§ DATA:

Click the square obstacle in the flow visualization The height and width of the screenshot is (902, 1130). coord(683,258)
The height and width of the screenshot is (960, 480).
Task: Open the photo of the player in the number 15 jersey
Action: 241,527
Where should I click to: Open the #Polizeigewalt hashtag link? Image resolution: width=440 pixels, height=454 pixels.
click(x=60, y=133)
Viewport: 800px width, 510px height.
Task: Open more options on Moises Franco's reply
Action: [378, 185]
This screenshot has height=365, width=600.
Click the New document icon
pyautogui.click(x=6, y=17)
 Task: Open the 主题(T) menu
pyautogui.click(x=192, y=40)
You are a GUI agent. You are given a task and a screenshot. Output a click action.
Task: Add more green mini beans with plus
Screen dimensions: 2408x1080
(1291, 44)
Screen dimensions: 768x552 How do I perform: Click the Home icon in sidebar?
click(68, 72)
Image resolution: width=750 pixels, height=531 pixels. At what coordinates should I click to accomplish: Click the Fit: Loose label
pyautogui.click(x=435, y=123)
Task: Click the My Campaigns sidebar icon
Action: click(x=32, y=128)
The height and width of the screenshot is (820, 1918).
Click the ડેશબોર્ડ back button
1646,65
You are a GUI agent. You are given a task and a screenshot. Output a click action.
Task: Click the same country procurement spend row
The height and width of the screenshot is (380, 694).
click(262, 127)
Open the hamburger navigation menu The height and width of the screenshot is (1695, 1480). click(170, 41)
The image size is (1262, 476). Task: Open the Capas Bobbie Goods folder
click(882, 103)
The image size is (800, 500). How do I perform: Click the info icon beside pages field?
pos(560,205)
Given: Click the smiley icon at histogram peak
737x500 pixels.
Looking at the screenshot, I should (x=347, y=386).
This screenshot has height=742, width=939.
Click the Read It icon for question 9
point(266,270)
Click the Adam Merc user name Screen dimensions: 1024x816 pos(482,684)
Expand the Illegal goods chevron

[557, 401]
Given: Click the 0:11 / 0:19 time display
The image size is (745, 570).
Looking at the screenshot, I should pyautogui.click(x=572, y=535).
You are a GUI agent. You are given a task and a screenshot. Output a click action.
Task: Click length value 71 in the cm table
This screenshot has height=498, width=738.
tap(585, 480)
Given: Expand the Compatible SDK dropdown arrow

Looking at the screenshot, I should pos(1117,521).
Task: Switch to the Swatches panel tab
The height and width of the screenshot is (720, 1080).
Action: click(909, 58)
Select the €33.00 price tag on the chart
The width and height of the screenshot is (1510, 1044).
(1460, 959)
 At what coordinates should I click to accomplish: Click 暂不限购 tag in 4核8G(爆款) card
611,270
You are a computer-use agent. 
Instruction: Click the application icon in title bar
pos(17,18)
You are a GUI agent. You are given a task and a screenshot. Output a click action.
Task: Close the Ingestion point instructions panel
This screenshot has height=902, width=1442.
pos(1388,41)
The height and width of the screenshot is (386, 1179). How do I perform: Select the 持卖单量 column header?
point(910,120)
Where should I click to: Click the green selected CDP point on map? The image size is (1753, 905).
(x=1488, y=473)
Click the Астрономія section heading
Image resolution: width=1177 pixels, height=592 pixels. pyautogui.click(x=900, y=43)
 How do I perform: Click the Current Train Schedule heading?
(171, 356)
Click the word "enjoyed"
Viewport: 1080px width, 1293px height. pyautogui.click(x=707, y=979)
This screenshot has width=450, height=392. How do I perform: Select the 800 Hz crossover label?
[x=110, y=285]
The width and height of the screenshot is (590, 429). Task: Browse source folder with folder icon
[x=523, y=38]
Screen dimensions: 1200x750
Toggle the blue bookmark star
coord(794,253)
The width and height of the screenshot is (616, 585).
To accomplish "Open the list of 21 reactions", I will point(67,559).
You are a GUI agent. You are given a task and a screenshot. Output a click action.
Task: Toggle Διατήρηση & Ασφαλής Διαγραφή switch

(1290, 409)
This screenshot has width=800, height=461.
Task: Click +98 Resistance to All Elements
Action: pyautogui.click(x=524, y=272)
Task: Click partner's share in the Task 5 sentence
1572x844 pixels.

§ HOW TO COMPLETE THIS TASK:
Retype nothing except the lines from the line holding "The width and height of the screenshot is (616, 585)." through the last line of the entries, both included.

§ OUTPUT FOR THIS EXERCISE:
The width and height of the screenshot is (616, 585).
To accomplish "Open the list of 21 reactions", I will point(67,559).
You are a GUI agent. You are given a task and a screenshot. Output a click action.
Task: Toggle Διατήρηση & Ασφαλής Διαγραφή switch

(1290, 409)
This screenshot has width=800, height=461.
Task: Click +98 Resistance to All Elements
Action: pyautogui.click(x=524, y=272)
Task: Click partner's share in the Task 5 sentence
1572x844 pixels.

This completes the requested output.